■ Provided information:
════════

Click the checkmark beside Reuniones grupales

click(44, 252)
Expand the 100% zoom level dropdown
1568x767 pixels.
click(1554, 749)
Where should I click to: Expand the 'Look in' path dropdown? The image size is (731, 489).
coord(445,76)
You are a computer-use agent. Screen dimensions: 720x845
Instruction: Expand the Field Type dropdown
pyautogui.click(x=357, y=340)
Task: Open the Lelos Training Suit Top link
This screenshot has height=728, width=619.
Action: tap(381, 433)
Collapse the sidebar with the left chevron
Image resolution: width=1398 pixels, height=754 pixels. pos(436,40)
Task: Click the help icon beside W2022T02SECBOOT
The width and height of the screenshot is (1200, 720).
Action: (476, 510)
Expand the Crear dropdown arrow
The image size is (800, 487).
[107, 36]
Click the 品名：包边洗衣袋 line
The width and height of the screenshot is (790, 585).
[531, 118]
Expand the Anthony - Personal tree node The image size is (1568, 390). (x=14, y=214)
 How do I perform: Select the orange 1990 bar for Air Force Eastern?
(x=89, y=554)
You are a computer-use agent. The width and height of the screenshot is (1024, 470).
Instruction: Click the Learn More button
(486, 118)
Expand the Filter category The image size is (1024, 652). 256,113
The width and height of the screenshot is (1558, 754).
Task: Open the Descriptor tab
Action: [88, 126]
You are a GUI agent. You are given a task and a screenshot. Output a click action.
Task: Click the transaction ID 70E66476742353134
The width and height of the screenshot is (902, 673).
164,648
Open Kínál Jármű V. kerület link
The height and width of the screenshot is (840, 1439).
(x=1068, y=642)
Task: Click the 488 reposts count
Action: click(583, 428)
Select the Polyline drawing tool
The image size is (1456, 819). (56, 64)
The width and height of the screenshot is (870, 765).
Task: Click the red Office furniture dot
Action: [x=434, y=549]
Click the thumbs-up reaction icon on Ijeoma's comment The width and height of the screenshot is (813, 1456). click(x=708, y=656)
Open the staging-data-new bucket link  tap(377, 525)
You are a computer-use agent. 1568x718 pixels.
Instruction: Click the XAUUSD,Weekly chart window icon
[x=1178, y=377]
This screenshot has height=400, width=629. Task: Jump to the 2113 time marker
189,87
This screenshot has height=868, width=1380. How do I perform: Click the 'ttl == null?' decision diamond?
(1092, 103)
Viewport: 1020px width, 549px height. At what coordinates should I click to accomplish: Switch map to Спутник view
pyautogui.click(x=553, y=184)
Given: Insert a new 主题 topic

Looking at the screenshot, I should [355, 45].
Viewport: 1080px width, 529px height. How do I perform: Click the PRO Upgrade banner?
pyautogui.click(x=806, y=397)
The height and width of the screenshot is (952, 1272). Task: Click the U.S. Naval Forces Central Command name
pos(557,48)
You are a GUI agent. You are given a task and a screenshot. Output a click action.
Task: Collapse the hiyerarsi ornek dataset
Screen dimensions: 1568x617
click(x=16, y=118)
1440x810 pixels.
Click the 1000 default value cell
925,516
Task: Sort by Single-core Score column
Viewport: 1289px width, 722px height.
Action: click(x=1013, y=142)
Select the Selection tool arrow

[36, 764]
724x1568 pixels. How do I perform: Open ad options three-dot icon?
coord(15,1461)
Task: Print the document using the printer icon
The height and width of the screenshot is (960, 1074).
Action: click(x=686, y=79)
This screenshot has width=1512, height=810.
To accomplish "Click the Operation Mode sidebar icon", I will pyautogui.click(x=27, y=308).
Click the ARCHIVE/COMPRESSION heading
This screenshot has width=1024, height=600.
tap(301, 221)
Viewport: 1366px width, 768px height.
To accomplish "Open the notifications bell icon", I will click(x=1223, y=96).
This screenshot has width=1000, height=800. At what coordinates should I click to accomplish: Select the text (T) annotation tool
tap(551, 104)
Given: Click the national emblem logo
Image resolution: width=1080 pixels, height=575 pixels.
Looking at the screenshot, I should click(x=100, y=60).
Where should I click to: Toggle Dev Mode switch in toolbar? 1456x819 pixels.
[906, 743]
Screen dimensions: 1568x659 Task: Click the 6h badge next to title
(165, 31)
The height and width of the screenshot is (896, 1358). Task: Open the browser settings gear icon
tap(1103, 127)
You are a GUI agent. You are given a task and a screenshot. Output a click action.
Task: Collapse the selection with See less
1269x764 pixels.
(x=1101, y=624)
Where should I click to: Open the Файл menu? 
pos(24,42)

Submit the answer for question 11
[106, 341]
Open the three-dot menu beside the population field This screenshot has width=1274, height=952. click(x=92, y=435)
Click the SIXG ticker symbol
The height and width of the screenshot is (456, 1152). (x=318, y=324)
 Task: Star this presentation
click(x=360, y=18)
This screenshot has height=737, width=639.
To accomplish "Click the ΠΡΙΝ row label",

════════

■ What to do: What lines above hold the word "computer"? List them all.

■ Output for this exercise:
You are a computer-use agent. Screen dimensions: 720x845
You are a computer-use agent. The width and height of the screenshot is (1024, 470).
You are a computer-use agent. 1568x718 pixels.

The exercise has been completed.